_Dataset content_
"""
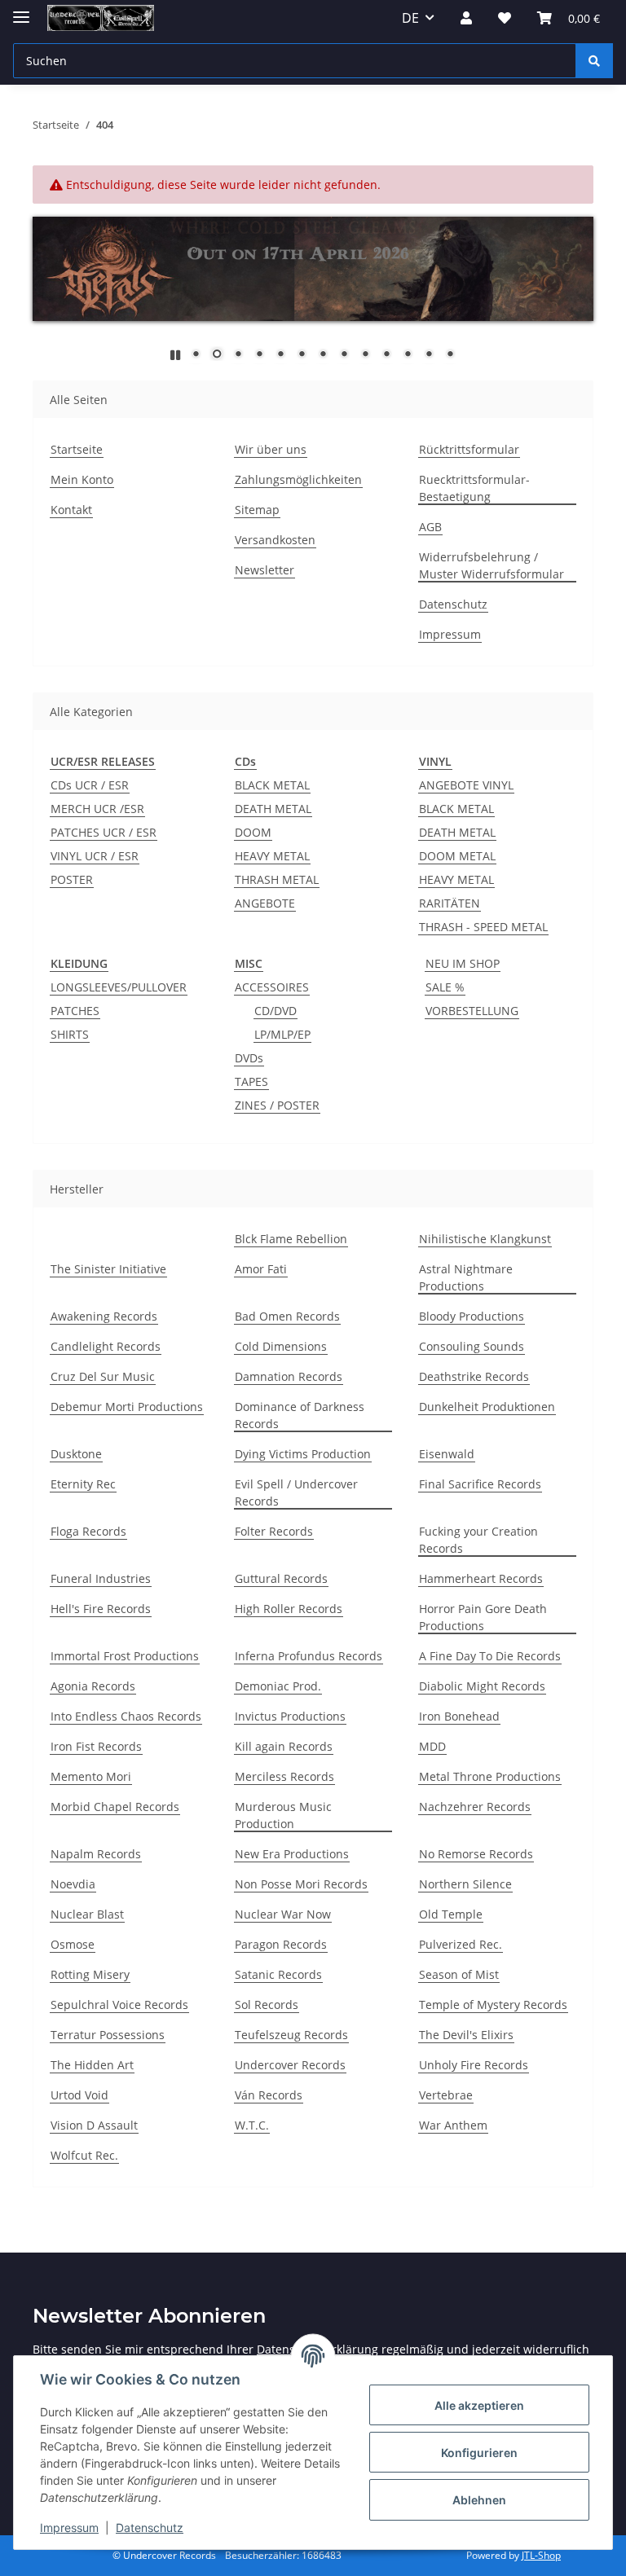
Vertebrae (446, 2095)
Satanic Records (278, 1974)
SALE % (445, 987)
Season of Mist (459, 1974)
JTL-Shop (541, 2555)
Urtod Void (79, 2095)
"""
"""
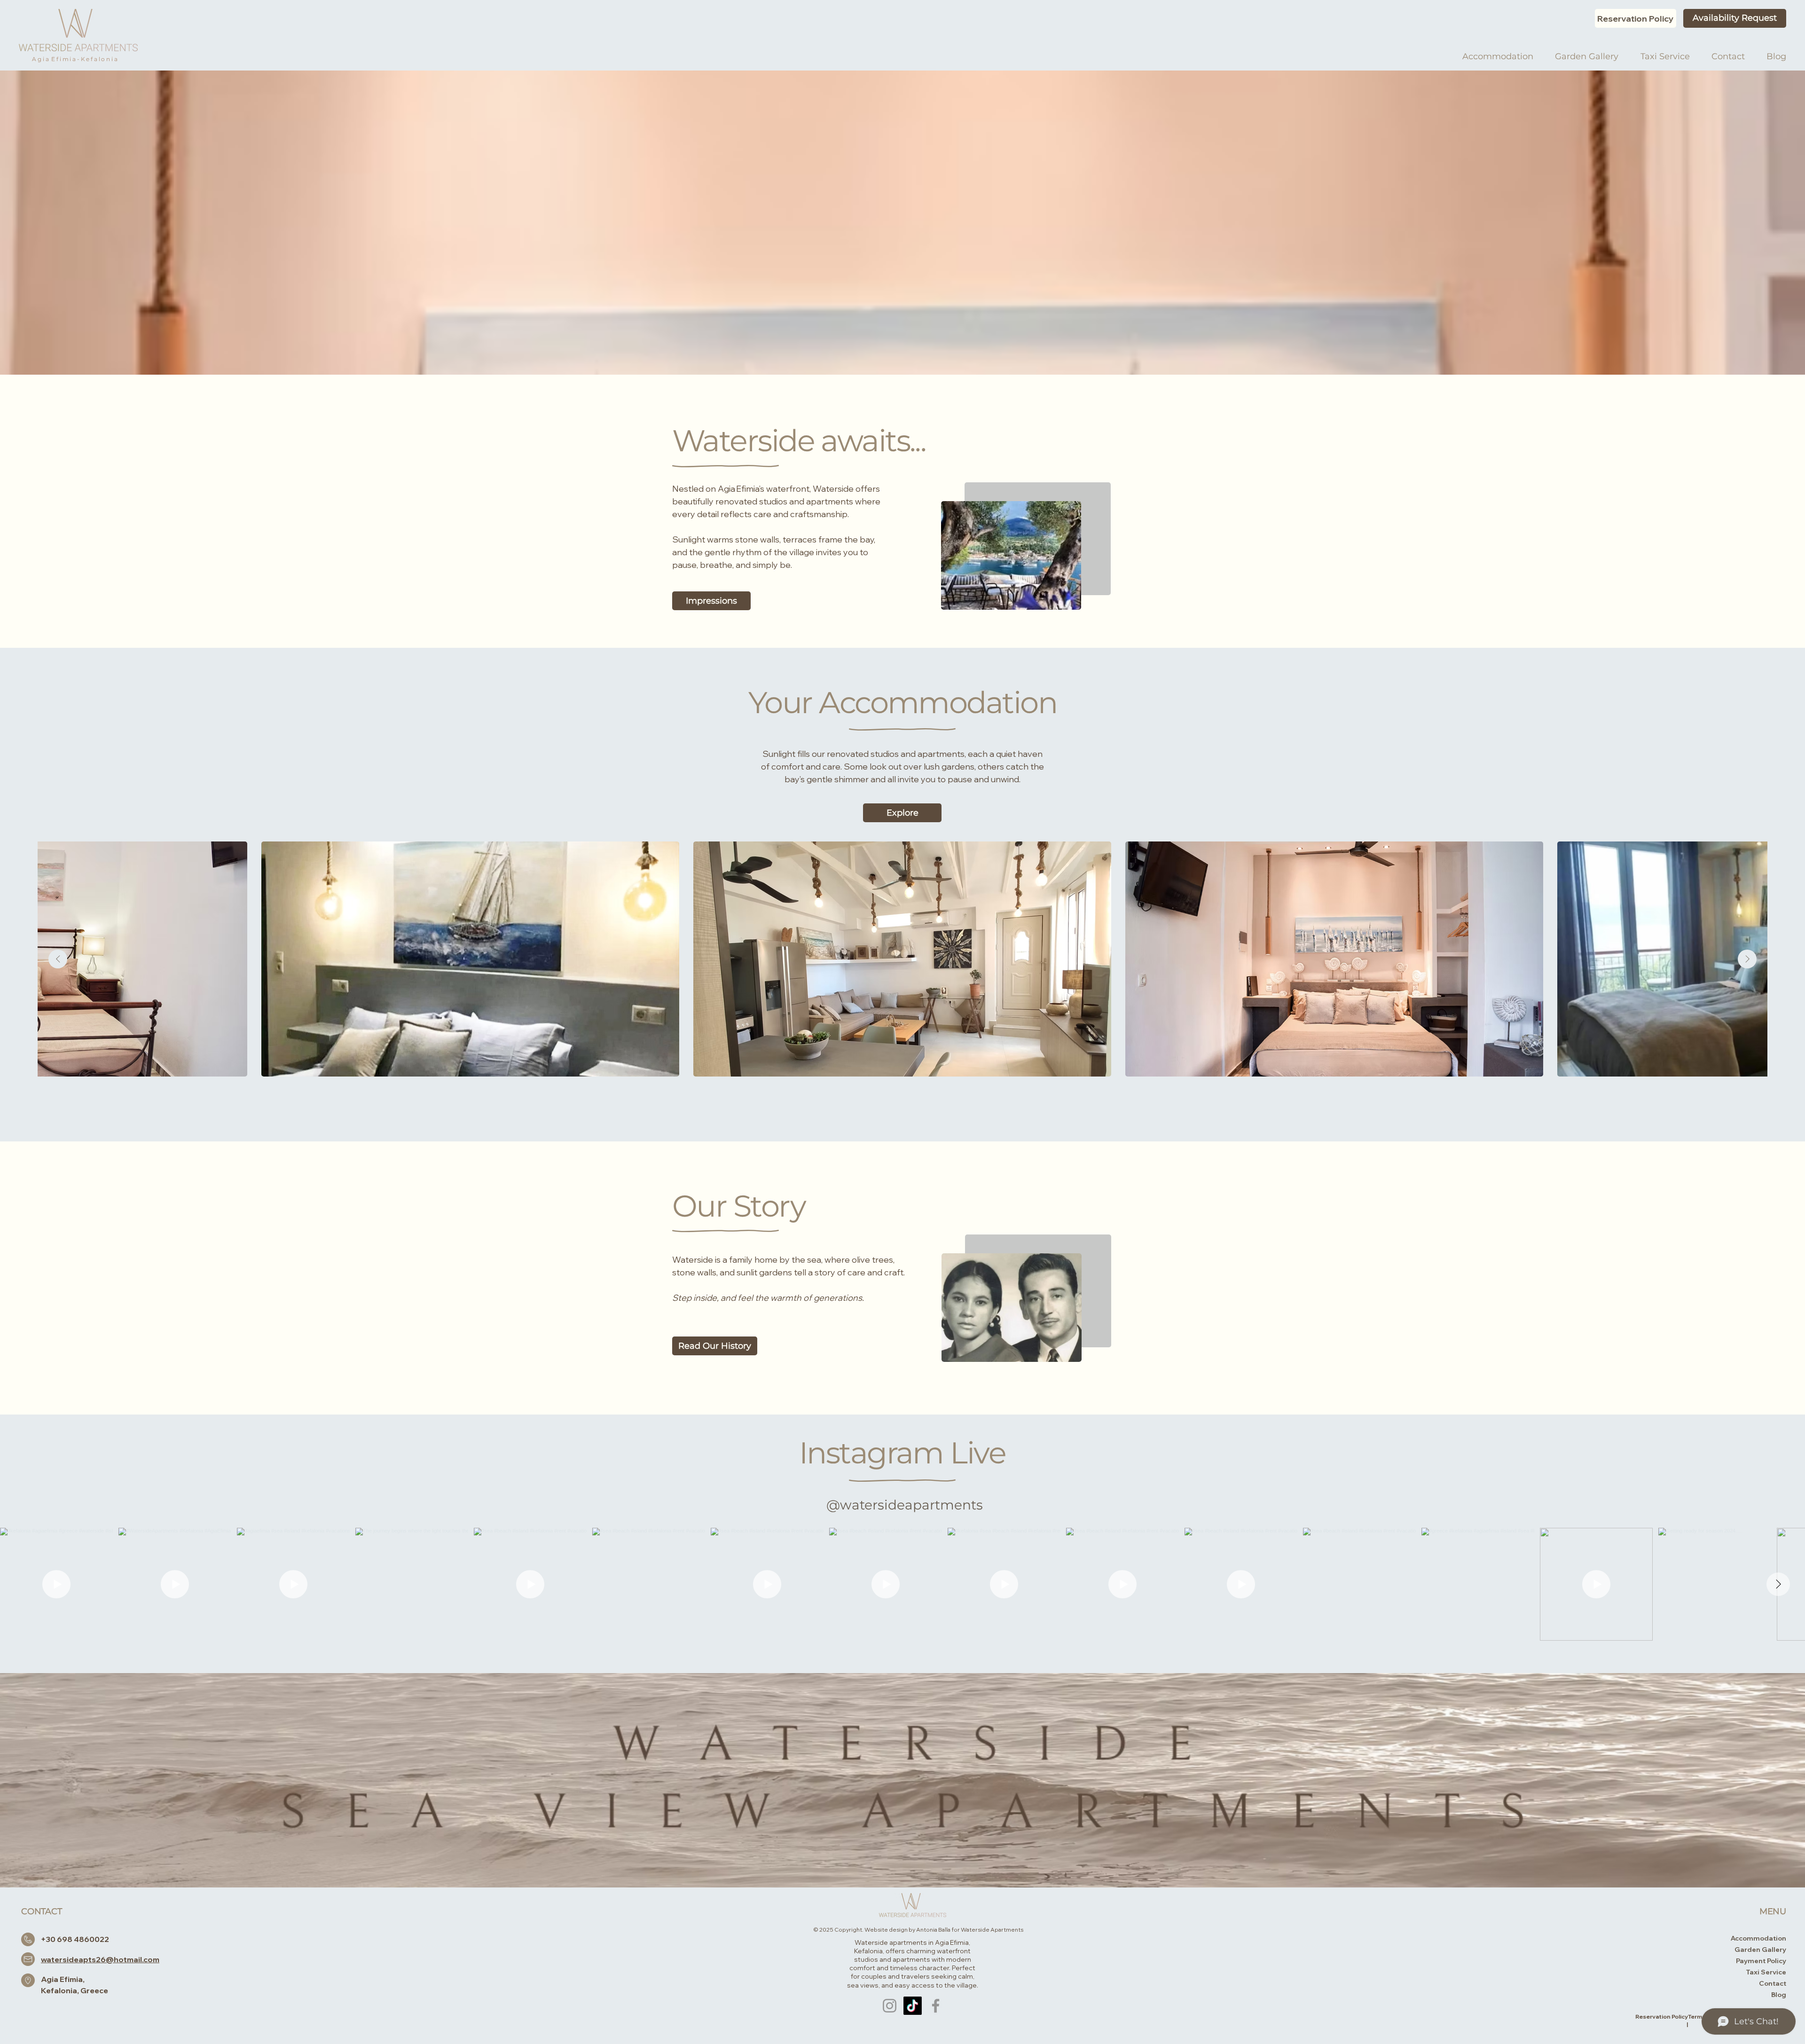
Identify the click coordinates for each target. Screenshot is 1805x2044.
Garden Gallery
"""
"""
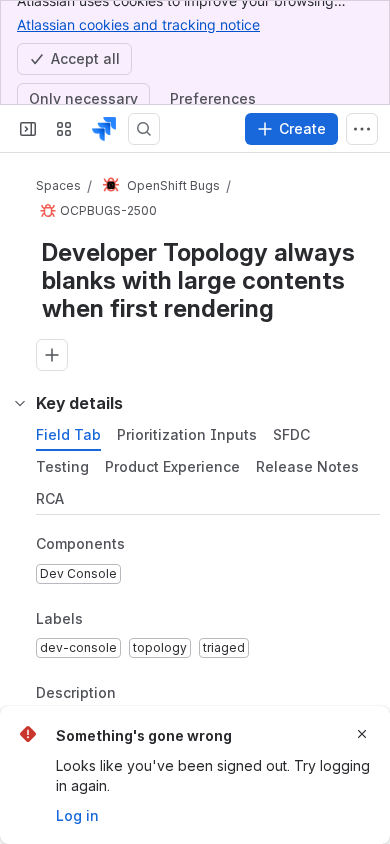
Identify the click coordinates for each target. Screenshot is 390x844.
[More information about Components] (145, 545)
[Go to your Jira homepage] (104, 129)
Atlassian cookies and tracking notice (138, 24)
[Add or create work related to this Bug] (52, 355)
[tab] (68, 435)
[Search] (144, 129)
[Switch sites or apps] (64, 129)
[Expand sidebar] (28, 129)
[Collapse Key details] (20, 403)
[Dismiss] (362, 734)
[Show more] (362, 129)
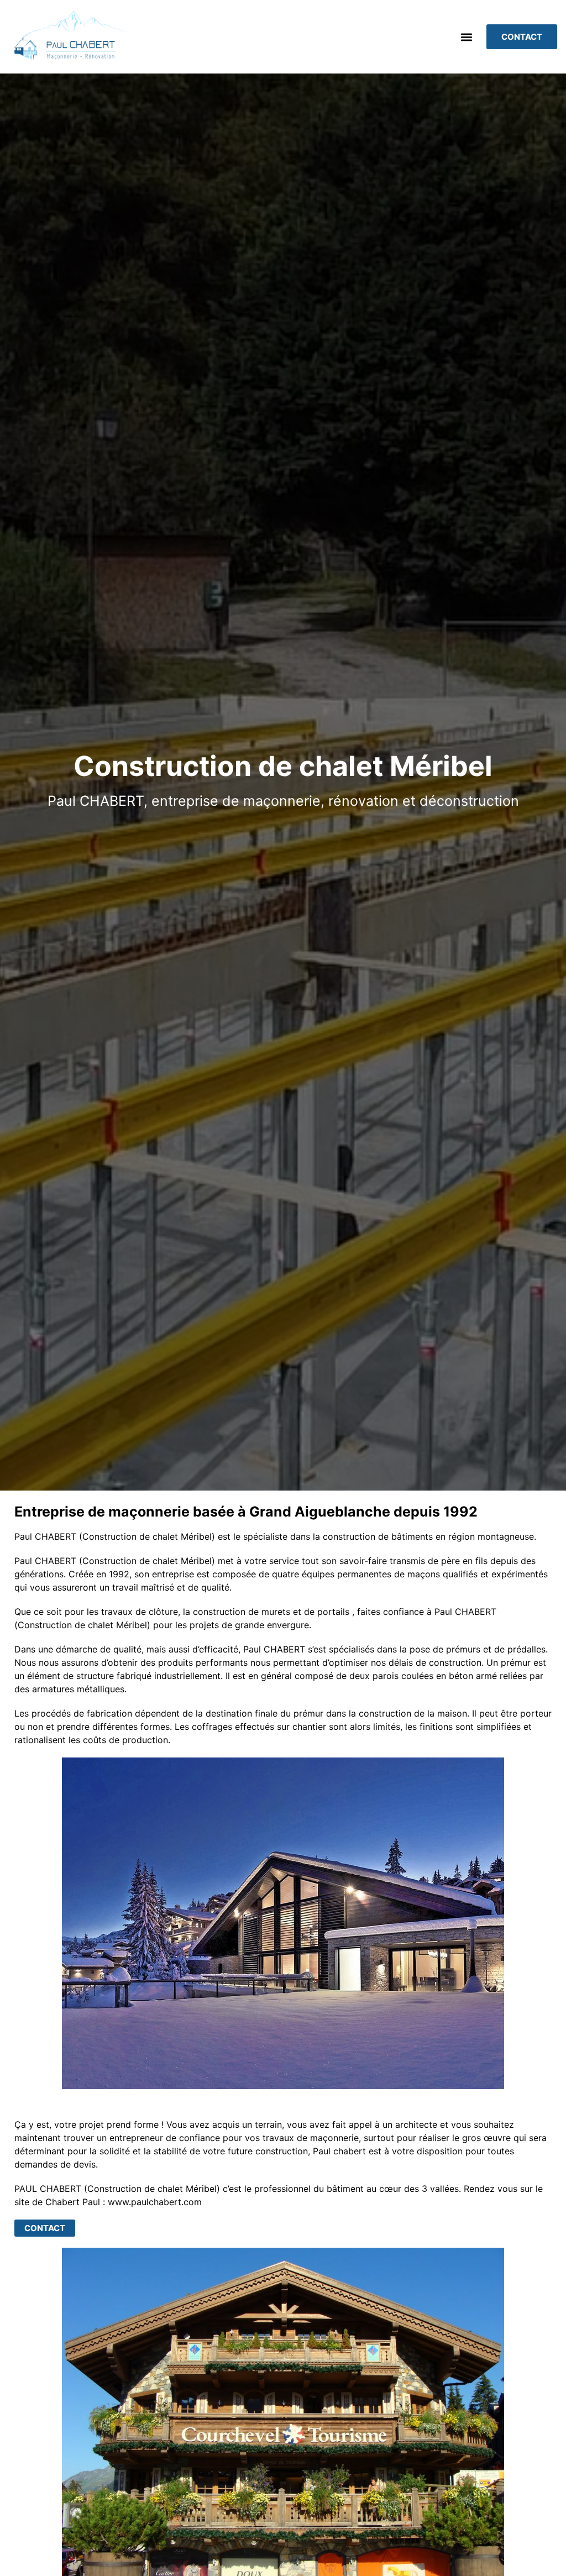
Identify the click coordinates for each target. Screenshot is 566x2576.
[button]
"""
_Description of the task_
Please work out how many lines in the records hold the string "each", and give only the number.

_Reply_
3